Anonymous ID: 14c731 May 26, 2020, 1:19 p.m. No.9322570   🗄️.is 🔗kun   >>2960

>>9321996 pb

>Not sure baking soda would do it alone.

 

Yeah. It's probably overstated. But it does do what it does do. Slows growth, prevents spread.

 

Seems like you're good at curing cancer. It seems like one of the most difficult parts is getting the person to do the things you want them to do. Often, they say "well the doctor didn't say to do that, so, I'm not going to do that". And then they die. That was my experience.

Anonymous ID: 14c731 May 26, 2020, 1:25 p.m. No.9322618   🗄️.is 🔗kun   >>2925

https://www.ncbi.nlm.nih.gov/pmc/articles/PMC5718030/

 

Repurposing Drugs in Oncology (ReDO)—chloroquine and hydroxychloroquine as anti-cancer agents

 

(This might be one of the reasons why (((they))) don't want people taking HCQ - they don't want people to accidentally cure cancer)

 

Chloroquine (CQ) and hydroxychloroquine (HCQ) are well-known 4-aminoquinoline antimalarial agents. Scientific evidence also supports the use of CQ and HCQ in the treatment of cancer. Overall, preclinical studies support CQ and HCQ use in anti-cancer therapy, especially in combination with conventional anti-cancer treatments since they are able to sensitise tumour cells to a variety of drugs, potentiating the therapeutic activity. Thus far, clinical results are mostly in favour of the repurposing of CQ. However, over 30 clinical studies are still evaluating the activity of both CQ and HCQ in different cancer types and in combination with various standard treatments. Interestingly, CQ and HCQ exert effects both on cancer cells and on the tumour microenvironment. In addition to inhibition of the autophagic flux, which is the most studied anti-cancer effect of CQ and HCQ, these drugs affect the Toll-like receptor 9, p53 and CXCR4-CXCL12 pathway in cancer cells. In the tumour stroma, CQ was shown to affect the tumour vasculature, cancer-associated fibroblasts and the immune system. The evidence reviewed in this paper indicates that both CQ and HCQ deserve further clinical investigations in several cancer types. Special attention about the drug (CQ versus HCQ), the dose and the schedule of administration should be taken in the design of new trials.

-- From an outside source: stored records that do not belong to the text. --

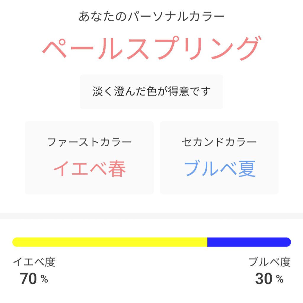Select the yellow イエベ segment of the bar
The width and height of the screenshot is (303, 303).
coord(109,241)
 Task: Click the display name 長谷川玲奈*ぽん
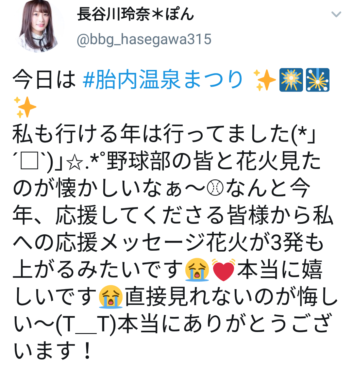136,14
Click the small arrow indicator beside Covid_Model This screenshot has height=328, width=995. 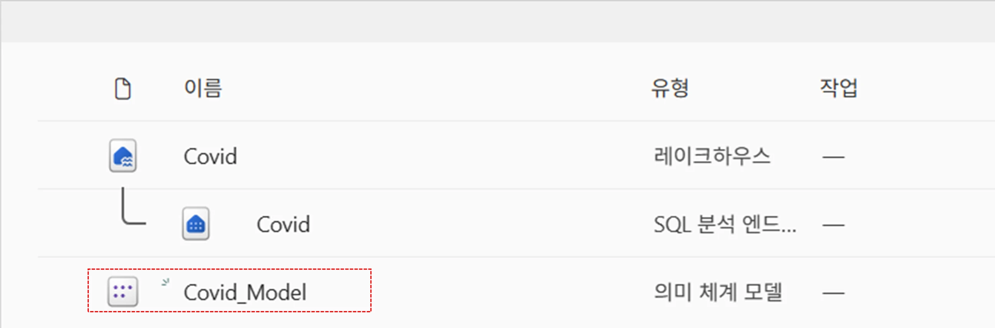[x=165, y=282]
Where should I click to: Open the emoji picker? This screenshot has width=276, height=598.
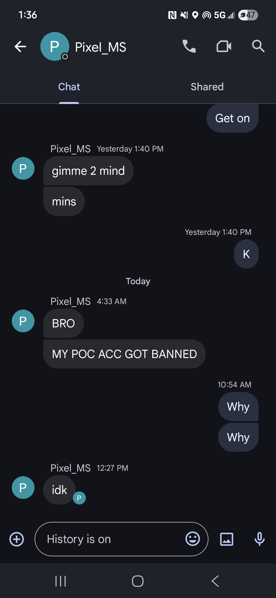click(193, 539)
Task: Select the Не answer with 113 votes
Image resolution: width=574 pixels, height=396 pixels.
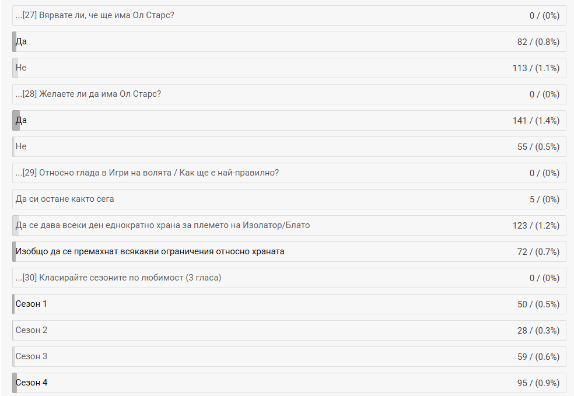Action: 21,68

Anonymous ID: 14c731 May 26, 2020, 2:03 p.m. No.9322925   🗄️.is 🔗kun   >>2973

>>9322618

 

https://www.ncbi.nlm.nih.gov/pmc/articles/PMC3984580/

 

Acidic extracellular pH neutralizes the autophagy-inhibiting activity of chloroquine

 

(as I read that - chloroquine works better with baking soda, or other alkaline)

 

"The lack of CQ activity was likely dependent on a dramatically reduced cellular uptake at acidic pH. Using cell lines stably adapted to chronic acidosis we could confirm that CQ lack of activity was merely caused by acidic pH."(

 

(So, maybe Baking soda raises the pH, which allows the CQ into to the tumors?)

 

"suggesting that inhibition of autophagy and buffering of tumor pH may synergize in reducing tumor growth."

 

"Chloroquine and its derivative hydroxychloroquine (HCQ) are the only autophagy-inhibiting agents currently investigated in clinical trials in solid tumors."

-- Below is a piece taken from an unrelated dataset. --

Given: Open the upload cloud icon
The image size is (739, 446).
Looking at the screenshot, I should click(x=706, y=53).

Anonymous ID: 14c731 May 26, 2020, 2:10 p.m. No.9322973   🗄️.is 🔗kun

>>9322925

 

https://www.invivogen.com/chloroquine

 

Endosomal Acidification Inhibitor

 

Chloroquine is a lysosomotropic agent that prevents endosomal acidification [1]. It accumulates inside the acidic parts of the cell, including endosomes and lysosomes.

 

This accumulation leads to inhibition of lysosomal enzymes that require an acidic pH, and prevents fusion of endosomes and lysosomes.

 

Chloroquine is commonly used to study the role of endosomal acidification in cellular processes [2, 3], such as the signaling of intracellular TLRs.

 

Moreover, Chloroquine inhibits autophagy as it raises the lysosomal pH, which leads to inhibition of both fusion of autophagosome with lysosome and lysosomal protein degradation [4].